If going aftermarket then it's pretty darn easy, RCA's to amps and amps to speakers. 

If keeping your factory HU then you will most likely need to get some type of component to give you RCA outputs. Many great choices out there such as JL audio cleansweep, MTX REQ5, audition Bit1.1, JBL MS8 and a few others. From one of these components you go to the amps via RCA's and then back out to speakers. You can find your stock amp and use the outgoing speaker cables to go directly to your existing speakers and tap into those if you want to go the easy route and just use the factory wires. 

I hope that answered the question? 

I guess you could just get amps with speaker level connections as well but I have yet to hear a system that sounded good using this method.


----------



## minbari (Mar 3, 2011)

as long as you have a way to get signal to the new amplifiers, if all you want to do if shut off the stock amplifier, unplug it.


----------



## Chaos (Oct 27, 2005)

What exactly do you intend to install? You can utilize the OEM speaker harness by simply unplugging it from the amp and tapping the appropriate wires, or just forgo the OEM wiring entirely by running your own speaker wires to each location. (Still unplug the OEM amp from power though)


----------



## SoundChaser (Apr 3, 2009)

tseng2394 said:


> I have a 2000 Maxima and I plan on adding 2 pairs of speakers and an amp to my system. But by doing so I have to bypass the factory amp. How should I go about doing this?
> 
> *This car is equipped with the bose system.

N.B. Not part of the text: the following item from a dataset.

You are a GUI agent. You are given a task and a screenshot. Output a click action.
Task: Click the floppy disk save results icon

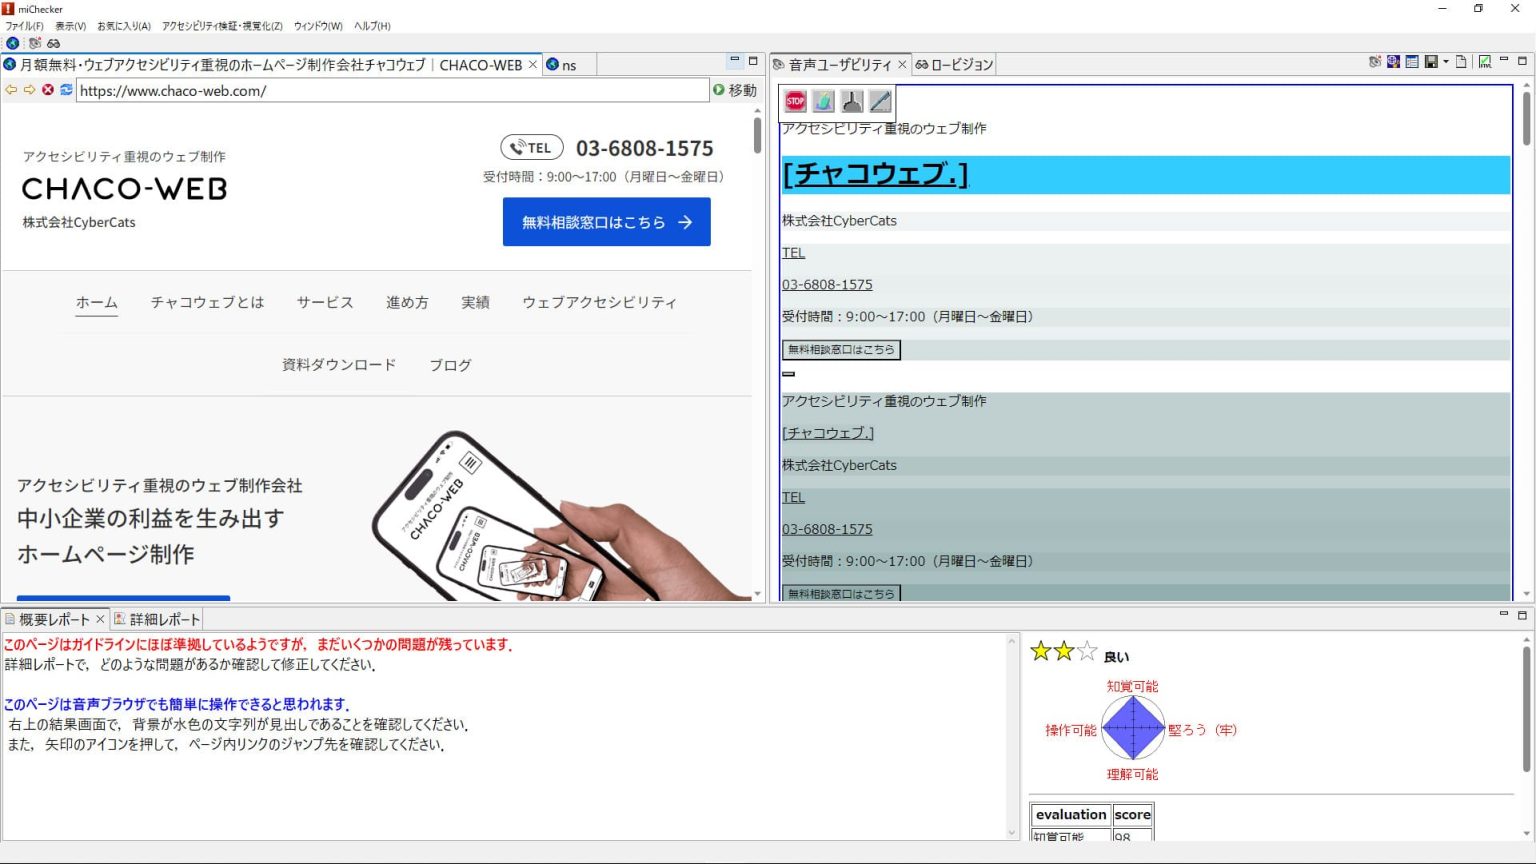(x=1430, y=61)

Unclear as to what you want to do exactly. Does “adding 2 pairs of speakers and an amp to my system,” mean your keeping your factory head unit, speakers and amp/amps?

My wife’s Infiniti has a bose system and each speaker has a separate amp mounted to the back of the speaker itself.

You may want to check out the Maxima forum, I’m sure whatever you want to do has been done before.


----------



## tseng2394 (Jun 12, 2011)

angelspeedfreak said:


> Are you going to stick with the factory head unit?
> 
> If going aftermarket then it's pretty darn easy, RCA's to amps and amps to speakers.
> 
> ...


I am going aftermarket and I do have an aftermarket HU. I just needed to know if I was missing anything before I install the new 4 chan amp + the 2 pairs of speakers.


Chaos said:


> What exactly do you intend to install? You can utilize the OEM speaker harness by simply unplugging it from the amp and tapping the appropriate wires, or just forgo the OEM wiring entirely by running your own speaker wires to each location. (Still unplug the OEM amp from power though)


I'm planning to install a 4 chan and 2 pairs of speakers. Yes, I plan on running all new speaker wire.


SoundChaser said:


> Unclear as to what you want to do exactly. Does “adding 2 pairs of speakers and an amp to my system,” mean your keeping your factory head unit, speakers and amp/amps?
> 
> My wife’s Infiniti has a bose system and each speaker has a separate amp mounted to the back of the speaker itself.
> 
> You may want to check out the Maxima forum, I’m sure whatever you want to do has been done before.


Switching out to aftermarket everything. I'm positive the factory amp is in the trunk.


----------